ロシアのウクライナ侵攻による文化財被害や保護のあり方をテーマにした国際シンポジウムが19日、奈良市内で開かれた。現地の研究者が来日し、博物館や遺跡などが爆撃され、古代の墓などが塹壕や要塞の構築に伴って破壊されている現状を報告。「戦闘地帯では地雷が埋設され、被害の実態調査に入れない地域もある」とし、文化財保護に向けた国際的関心の高まりと支援を呼びかけた。
シンポジウムは、ウクライナの文化財保護へ支援を続ける文化庁や奈良文化財研究所が主催した。
ウクライナ国立科学アカデミー考古学研究所のビクトール・チャバイ所長が、遺跡などの被害状況を報告。同国の東部を中心に古代ローマ時代や中世の住居跡や墓地、教会などが次々に破壊されていると説明した。
戦争被害を調査している同研究所員らは、文化遺産の軍事化などについても言及。ロシアが高台の遺跡を要塞にした写真を示しながら、「ロシアは防空ラインに陣地を築く際、ドローン攻撃に備えて塹壕も深く掘るようになり、地下の遺跡も壊されている」と指摘した。さらに「戦闘が終了しても、地雷除去には長期間かかるのは間違いない。遺跡の被害調査や保護はさらに先になる」と危機感を訴えた。
戦闘地域での文化財保護についても説明し、ウクライナ軍は保護部隊を結成し、考古遺物が見つかれば安全な場所に移送しているという。保護部隊だけでなく、一般の兵士も要塞建設中に発見した土器などを地元の博物館に届けている事例も紹介した。

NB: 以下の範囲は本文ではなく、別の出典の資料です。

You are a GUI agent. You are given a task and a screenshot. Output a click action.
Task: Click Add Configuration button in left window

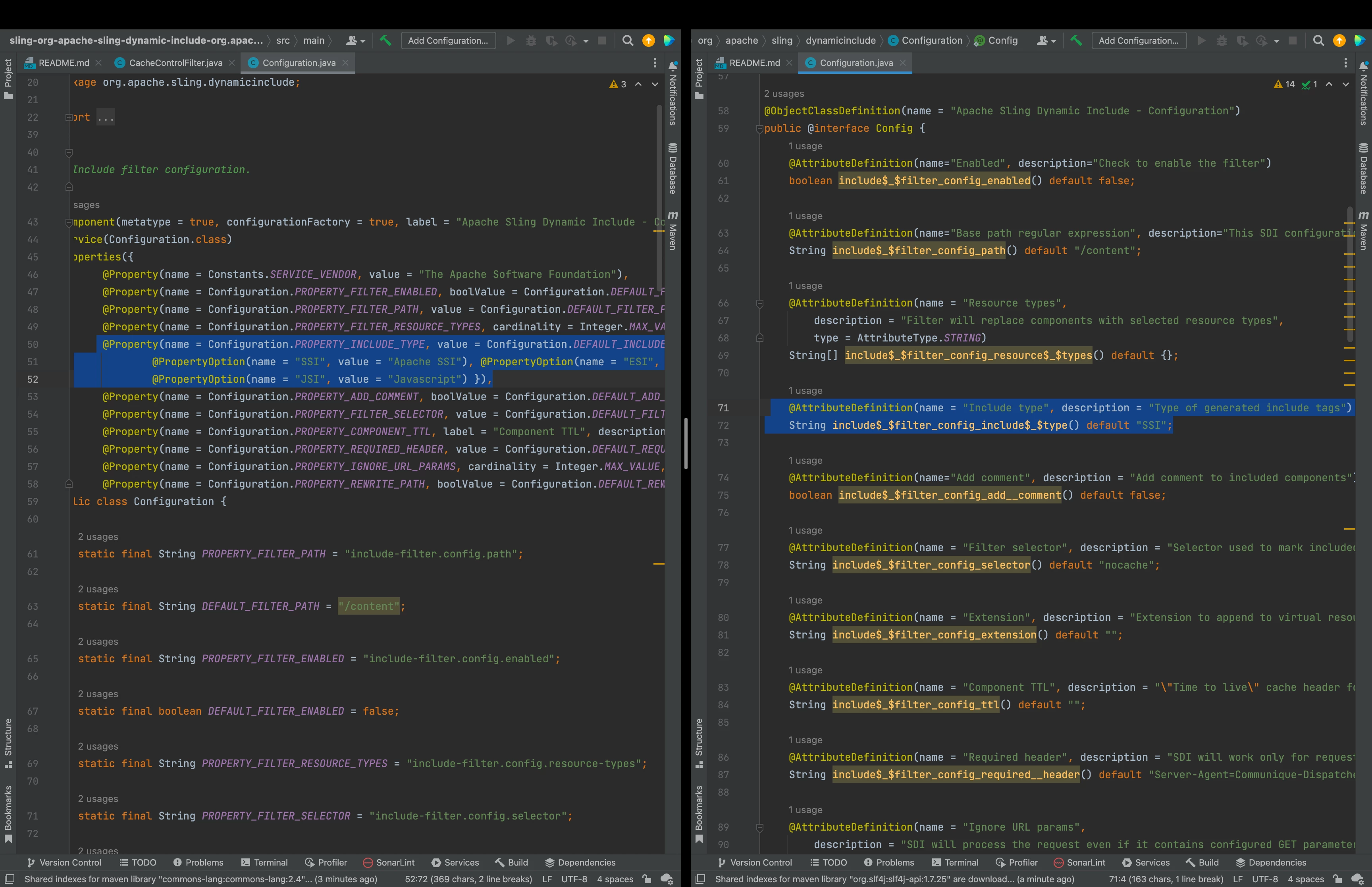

ウクライナの文化財保護に協力する北欧・リトアニアからは、ビリニュス大学のゲードレ・M・マトゥゼヴィクテ生物考古学センター長が、ウクライナの博物館収蔵品を疎開のため受け入れている状況を報告。「リトアニアはかつて旧ソ連に占領された歴史があり、脅威を肌で感じる。国としてのアイデンティティーを守るには文化遺産が何より重要で、しっかり支援したい」と話した。